Depressiven Patienten ist nicht selten eine skeptische Grundhaltung eigen; zum Teil fehlt die Einsicht, an einer Depression zu leiden bzw. die Einsicht in die Notwendigkeit, ein seelisches Leiden (auch) medikamentös zu behandeln. In aktuellen Bevölkerungsbefragungen gaben jeweils über 95 % an, ihre Depression sei durch Stress, Belastungen/Konflikte am Arbeitsplatz, Beziehungsprobleme oder Einsamkeit bedingt. Nur etwa 60 % gaben Gehirnstoffwechselstörung oder Vererbung als Entstehungsursache an. Entsprechend glaubten 95 %, dass Psychotherapie hilfreich sei, 80 % bejahten dies für Sport oder autogenes Training, 52 % für Heilpraktiker – 72 % für Antidepressiva. Es besteht Angst vor einer Medikamenten-Abhängigkeit und vor Persönlichkeitsveränderungen. Über 50 % von befragten durchschnittlich 63 Jahre alten Patienten mit koronarer Herzkrankheit gaben jüngst an, Antidepressiva würden Charakterveränderungen verursachen und hätten ein Suchtpotenzial. Vor der Verschreibung eines Antidepressivums müssen unbedingt Einstellungen und Erwartungen des Patienten eruiert werden: Wie sieht er seine Krankheit und sich? Wie ist seine konkrete Lebenssituation? Welche Symptome sind die Haupttherapieziele (für Psychiater meist Besserung negativer Gefühle, Interessen und Antrieb, für Patienten Wiederherstellung positiver Affekte)? Was erwartet er von der Therapie? Studien zeigten, wie Patientenwünsche den Therapieerfolg beeinflussen: Bei Psychotherapie-Präferenz remittierten 50 % unter Psychotherapie, nur 7,7 % unter Medikation, bei Medikations-Präferenz 46 % unter Medikation, 22 % unter Psychotherapie.

Spezifische Hindernisse gibt es bei Patienten mit schizophrenen Psychosen sowie bei Demenzen: Fehlende Krankheitseinsicht und mangelnde Bereitschaft, sich in Behandlung zu begeben, machen therapeutische Strategien oder überhaupt den Therapieeinstieg oft sehr schwierig. Hier ist es sinnvoll bzw. notwendig, Angehörige und gegebenenfalls Betreuer einzubeziehen.

Entwickelt wurden inzwischen auch Schulungsprogramme für Betroffene und Angehörige (sog. Selbstmanagement-Trainingsprogramme).

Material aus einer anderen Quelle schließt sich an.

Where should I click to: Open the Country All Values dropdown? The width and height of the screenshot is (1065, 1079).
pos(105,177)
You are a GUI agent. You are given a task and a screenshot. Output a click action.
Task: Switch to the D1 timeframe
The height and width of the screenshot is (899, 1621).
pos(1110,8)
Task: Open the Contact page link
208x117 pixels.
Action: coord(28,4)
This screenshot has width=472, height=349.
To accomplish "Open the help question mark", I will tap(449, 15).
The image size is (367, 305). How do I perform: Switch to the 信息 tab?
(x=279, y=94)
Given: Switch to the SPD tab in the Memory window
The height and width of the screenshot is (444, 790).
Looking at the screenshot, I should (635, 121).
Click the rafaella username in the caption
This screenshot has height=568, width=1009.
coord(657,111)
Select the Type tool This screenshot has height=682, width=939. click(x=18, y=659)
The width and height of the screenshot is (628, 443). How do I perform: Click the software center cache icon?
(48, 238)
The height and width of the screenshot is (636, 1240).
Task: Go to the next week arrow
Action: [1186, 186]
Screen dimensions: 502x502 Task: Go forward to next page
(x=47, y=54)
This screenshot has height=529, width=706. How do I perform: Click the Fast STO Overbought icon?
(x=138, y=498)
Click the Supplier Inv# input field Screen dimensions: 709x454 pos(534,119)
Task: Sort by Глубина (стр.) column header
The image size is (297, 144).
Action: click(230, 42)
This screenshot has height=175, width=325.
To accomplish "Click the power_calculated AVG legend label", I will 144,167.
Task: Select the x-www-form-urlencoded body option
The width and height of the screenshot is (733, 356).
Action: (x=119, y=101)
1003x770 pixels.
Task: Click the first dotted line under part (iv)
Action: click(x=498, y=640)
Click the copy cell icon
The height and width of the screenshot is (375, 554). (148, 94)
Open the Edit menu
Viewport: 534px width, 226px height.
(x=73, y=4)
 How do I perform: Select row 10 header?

Obwohl qualitativ hochwertige Studien und klare Wirksamkeitsnachweise fehlen [10], spricht die klinische Erfahrung für die Psychoedukation – so zeigte sich in der Münchner PIP-Studie (Psychosen-Informations-Projekt) eine Verbesserung der Medikamenten-Compliance/Adhärenz und eine Reduktion der stationären Wiederaufnahmeraten [1, 2].

Die Pflicht zur Aufklärung und zur Einholung der Patienteneinwilligung für Therapiemaßnahmen gehört zu den Grundlagen ärztlichen Handelns. Es ist unerlässlich, den Patienten vor einer Therapie über die wichtigsten zu erwartenden Nebenwirkungen, auch über die Wirklatenz, beispielsweise eines Antidepressivums, aufzuklären.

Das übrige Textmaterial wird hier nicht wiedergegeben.